DOCUMENT PASSAGE:
○ ○ ○ ○

HMCS Galiano

HMCS Galiano
History
Canada
Name: Galiano
Builder: Dublin Dockyard
Laid down: 1913
Launched: 1913
Acquired: 1914, as CGS Galiano
Commissioned: 15 December 1917, as HMCS Galiano
Struck: 1918
Fate: Foundered 30 October 1918
General characteristics
Displacement: 393 tons
Length: 162 ft (49 m)
Beam: 27 ft (8.2 m)
Draught: 13 ft (4.0 m)
Speed: 11 knots (20 km/h)
Complement: 33
Armament: 1 6-pounder(?)

HMCS Galiano was a Canadian government fisheries patrol vessel pressed into service with the Royal Canadian Navy in 1917. Galiano disappeared in a storm in October 1918, making her Canada's only warship lost during the First World War.

○ ○ ○ ○

GIVEN REQUEST A: Name each general characteristic listed for the ship in the HMCS Galiano article, without its value.

DATASET RECORDS:

○ ○ ○ ○

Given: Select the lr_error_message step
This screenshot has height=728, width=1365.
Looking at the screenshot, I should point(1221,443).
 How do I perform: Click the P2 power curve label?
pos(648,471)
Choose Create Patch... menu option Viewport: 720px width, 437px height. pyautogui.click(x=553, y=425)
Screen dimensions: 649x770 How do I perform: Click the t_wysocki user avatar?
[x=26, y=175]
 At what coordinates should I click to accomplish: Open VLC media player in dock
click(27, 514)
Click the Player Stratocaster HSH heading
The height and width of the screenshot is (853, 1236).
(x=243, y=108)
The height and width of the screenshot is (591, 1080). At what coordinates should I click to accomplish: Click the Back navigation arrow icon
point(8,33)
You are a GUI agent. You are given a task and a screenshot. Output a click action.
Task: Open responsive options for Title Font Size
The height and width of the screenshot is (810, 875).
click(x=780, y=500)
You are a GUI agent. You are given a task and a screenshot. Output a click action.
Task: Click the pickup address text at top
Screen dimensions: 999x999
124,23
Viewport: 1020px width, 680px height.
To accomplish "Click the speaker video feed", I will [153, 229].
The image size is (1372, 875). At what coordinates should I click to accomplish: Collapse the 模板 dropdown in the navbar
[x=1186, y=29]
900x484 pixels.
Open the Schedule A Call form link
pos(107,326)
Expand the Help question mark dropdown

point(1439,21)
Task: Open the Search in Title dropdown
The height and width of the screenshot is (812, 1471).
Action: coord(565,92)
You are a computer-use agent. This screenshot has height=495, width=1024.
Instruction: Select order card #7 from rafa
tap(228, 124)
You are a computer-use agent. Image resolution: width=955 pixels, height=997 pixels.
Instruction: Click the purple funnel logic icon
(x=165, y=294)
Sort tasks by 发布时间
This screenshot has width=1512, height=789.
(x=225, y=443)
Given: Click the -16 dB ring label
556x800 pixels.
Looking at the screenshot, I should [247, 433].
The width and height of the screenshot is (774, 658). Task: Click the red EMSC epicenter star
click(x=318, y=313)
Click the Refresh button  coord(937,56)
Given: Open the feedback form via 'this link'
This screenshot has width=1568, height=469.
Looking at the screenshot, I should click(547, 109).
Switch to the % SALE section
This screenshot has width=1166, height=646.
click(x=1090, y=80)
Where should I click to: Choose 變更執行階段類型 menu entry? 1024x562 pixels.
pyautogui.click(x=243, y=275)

○ ○ ○ ○

GIVEN REQUEST B: From the entries, quote the lines starting at the line that contains "Task: Open the Search in Title dropdown" and ending at the line that contains "(x=225, y=443)".

EXERCISE OUTPUT A: Displacement, Length, Beam, Draught, Speed, Complement, Armament

EXERCISE OUTPUT B:
Task: Open the Search in Title dropdown
The height and width of the screenshot is (812, 1471).
Action: coord(565,92)
You are a computer-use agent. This screenshot has height=495, width=1024.
Instruction: Select order card #7 from rafa
tap(228, 124)
You are a computer-use agent. Image resolution: width=955 pixels, height=997 pixels.
Instruction: Click the purple funnel logic icon
(x=165, y=294)
Sort tasks by 发布时间
This screenshot has width=1512, height=789.
(x=225, y=443)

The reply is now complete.